Paperback. Condition: Very Good. x, 831 pages; Former owner's name on front wrapper "E. Graves", otherwise clean and secure in original printed wrappers which are worn at edges. text black "fanned." OCLC 503983623 locations cited in WorldCat. Illustrated with dozens of plates, graphs, maps and tables of which 48 are fold-out. All present and in very good condition. "In recent years the traffic through the Panama Canal has grown rapidly. This increase has narrowed the gap between capacity and traffic demand to the point where some concern was aroused as to future capacity and a possible limit of all service by the canal. the Committee on Merchant Marine and Fisheries of Congress, appointed a Board of Consultants on Isthmian Canal Studies to investigate short- and long-range plans for the operation, improvements, and other matters relating to the adequacy of the Panama Canal, and to submit a report thereon. As its first assignment, the Board of Consultants made an investigation and study of a short-range improvement program to the Panama Canal, and under date of July 15, 1958, submitted its report thereon. The Board continued its studies and investigations under the authority contained in House Resolution 105 of the 86th Congress. The Board of Consultants has also made an investigation and study of a long-range program for the operation, construction, and improvements to the Panama Canal, and the Board now submits its report on a long-range program together with its conclusions and recommendations." In 1960 the President of the Panama Canal Company reviewed the 1947 study and recommended immediate investigation of the possibility of excavation of a sea-level canal by nuclear methods.

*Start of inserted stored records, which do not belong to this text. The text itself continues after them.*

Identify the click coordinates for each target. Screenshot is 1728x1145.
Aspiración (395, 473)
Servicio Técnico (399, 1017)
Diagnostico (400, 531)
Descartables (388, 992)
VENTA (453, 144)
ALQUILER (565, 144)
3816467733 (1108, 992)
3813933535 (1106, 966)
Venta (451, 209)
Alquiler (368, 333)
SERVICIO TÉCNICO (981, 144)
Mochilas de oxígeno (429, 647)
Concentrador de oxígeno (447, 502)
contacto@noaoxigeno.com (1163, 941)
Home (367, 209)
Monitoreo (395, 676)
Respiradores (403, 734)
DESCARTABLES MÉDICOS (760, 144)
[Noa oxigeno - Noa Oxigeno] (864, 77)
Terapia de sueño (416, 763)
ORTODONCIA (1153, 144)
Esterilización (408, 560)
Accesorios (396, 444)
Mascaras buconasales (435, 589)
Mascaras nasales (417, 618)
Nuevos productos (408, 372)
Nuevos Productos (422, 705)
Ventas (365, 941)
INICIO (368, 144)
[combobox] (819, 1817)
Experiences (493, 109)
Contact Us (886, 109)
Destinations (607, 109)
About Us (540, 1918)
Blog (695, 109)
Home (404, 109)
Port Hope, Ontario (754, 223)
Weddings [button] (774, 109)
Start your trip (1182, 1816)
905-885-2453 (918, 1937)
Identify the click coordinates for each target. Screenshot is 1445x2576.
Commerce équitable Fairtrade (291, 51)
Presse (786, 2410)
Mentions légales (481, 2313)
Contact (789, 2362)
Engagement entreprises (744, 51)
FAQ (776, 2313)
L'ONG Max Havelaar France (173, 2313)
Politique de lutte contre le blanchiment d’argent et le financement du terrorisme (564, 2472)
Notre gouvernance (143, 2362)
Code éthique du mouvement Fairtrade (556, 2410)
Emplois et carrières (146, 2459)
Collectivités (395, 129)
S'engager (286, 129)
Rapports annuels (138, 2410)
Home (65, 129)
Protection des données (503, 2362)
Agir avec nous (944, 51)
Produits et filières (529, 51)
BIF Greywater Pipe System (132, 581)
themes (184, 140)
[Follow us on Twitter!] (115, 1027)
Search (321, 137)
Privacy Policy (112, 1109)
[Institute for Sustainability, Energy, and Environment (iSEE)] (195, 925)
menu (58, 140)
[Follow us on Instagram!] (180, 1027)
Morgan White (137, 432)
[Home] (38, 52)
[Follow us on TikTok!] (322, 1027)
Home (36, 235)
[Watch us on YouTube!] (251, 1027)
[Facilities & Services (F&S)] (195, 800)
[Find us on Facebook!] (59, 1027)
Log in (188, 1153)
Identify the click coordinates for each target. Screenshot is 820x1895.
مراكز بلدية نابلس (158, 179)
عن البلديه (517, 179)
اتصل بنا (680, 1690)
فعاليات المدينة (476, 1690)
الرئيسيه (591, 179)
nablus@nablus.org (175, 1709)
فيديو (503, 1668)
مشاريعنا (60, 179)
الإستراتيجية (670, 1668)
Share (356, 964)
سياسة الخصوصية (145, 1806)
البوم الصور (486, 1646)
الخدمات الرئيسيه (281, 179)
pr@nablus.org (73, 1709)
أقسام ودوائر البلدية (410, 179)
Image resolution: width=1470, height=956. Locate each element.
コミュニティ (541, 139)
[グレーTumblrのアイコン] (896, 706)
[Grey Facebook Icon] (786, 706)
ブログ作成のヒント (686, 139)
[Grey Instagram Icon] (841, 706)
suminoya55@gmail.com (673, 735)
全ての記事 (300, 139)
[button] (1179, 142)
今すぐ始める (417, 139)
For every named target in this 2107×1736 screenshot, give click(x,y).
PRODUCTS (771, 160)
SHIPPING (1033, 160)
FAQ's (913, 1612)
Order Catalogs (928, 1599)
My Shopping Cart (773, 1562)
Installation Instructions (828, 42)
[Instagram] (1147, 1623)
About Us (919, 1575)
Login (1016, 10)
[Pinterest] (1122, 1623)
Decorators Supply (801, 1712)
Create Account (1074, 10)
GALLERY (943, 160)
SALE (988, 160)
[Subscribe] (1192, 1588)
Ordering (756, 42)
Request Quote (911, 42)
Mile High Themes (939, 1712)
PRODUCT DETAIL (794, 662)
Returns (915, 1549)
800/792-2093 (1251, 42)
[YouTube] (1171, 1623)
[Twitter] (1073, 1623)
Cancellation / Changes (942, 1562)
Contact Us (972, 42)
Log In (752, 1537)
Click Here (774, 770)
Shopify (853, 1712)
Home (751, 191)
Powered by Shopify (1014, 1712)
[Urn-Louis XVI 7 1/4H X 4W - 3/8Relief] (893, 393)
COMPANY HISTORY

If the nuclear-excavation technology were not developed by the early 1970's, he believed that plans should be made for the conversion of the existing canal to sea-level by conventional methods. In its Report on a Long-Range Program for Isthmian Canal Transits in 1960, a Board of Consultants to the House Committee on Merchant Marine and Fisheries concluded that "the ultimate solution to the basic problem of increasing the capacity is probably a sea-level canal, but its construction should await a traffic volume that can support the large cost".